__Exercise material__
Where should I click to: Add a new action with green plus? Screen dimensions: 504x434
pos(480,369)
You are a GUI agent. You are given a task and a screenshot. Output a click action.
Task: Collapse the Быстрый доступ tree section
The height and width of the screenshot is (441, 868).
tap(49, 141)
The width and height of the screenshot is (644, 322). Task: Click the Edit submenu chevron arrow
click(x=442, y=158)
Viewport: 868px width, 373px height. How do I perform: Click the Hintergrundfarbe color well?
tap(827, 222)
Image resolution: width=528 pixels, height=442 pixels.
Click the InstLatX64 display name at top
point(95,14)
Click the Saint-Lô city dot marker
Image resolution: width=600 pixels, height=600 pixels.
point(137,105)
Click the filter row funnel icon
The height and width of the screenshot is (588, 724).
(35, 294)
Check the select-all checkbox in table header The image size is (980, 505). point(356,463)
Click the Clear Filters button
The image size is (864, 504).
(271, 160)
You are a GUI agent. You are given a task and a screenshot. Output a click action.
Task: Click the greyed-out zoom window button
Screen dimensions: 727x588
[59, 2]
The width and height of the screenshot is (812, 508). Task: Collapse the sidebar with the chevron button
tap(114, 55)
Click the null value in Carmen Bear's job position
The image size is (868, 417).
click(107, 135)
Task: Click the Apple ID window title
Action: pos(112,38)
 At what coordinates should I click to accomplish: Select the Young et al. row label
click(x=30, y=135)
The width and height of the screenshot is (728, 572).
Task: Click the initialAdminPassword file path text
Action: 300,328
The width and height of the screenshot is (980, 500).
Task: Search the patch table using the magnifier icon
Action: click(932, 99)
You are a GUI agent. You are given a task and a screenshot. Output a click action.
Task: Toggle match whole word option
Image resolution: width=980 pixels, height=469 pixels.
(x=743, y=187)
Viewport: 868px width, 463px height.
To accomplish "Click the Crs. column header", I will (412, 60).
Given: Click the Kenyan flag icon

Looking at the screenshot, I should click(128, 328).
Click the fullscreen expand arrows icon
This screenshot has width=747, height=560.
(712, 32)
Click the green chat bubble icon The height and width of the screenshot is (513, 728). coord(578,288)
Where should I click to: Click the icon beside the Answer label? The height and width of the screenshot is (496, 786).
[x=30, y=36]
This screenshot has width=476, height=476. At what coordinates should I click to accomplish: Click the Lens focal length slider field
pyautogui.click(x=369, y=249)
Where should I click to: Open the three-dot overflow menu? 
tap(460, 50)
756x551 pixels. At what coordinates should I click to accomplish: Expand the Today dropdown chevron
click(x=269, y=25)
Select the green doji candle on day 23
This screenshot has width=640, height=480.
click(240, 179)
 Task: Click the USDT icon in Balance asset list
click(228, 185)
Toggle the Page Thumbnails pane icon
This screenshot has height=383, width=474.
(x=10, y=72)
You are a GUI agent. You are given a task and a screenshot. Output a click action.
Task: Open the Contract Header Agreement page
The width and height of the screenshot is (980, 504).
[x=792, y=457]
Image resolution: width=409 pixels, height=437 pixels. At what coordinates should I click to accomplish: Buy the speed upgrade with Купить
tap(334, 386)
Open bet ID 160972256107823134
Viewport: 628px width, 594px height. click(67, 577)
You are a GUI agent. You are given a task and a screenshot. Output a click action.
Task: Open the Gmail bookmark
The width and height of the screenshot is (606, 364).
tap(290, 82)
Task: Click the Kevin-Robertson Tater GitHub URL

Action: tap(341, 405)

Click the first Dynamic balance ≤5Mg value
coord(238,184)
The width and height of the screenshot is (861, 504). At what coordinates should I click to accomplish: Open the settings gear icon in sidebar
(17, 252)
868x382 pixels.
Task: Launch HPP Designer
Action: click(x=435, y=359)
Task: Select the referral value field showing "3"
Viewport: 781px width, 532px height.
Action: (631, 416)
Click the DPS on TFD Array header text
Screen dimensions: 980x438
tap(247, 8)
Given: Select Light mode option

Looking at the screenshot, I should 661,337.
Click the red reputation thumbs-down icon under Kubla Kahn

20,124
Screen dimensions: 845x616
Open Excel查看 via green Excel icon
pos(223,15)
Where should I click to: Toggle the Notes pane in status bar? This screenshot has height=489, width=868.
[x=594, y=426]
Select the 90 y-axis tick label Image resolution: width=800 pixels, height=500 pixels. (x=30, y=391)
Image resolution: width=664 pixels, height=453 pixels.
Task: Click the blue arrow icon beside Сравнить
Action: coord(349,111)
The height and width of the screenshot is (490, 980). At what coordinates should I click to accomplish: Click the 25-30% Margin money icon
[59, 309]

__Your objective__
Above are the records; from them, give again exactly the lines from the one containing "Task: Collapse the Быстрый" through the one containing "Image resolution: width=528", both included.

__Exercise output__
Task: Collapse the Быстрый доступ tree section
The height and width of the screenshot is (441, 868).
tap(49, 141)
The width and height of the screenshot is (644, 322). Task: Click the Edit submenu chevron arrow
click(x=442, y=158)
Viewport: 868px width, 373px height. How do I perform: Click the Hintergrundfarbe color well?
tap(827, 222)
Image resolution: width=528 pixels, height=442 pixels.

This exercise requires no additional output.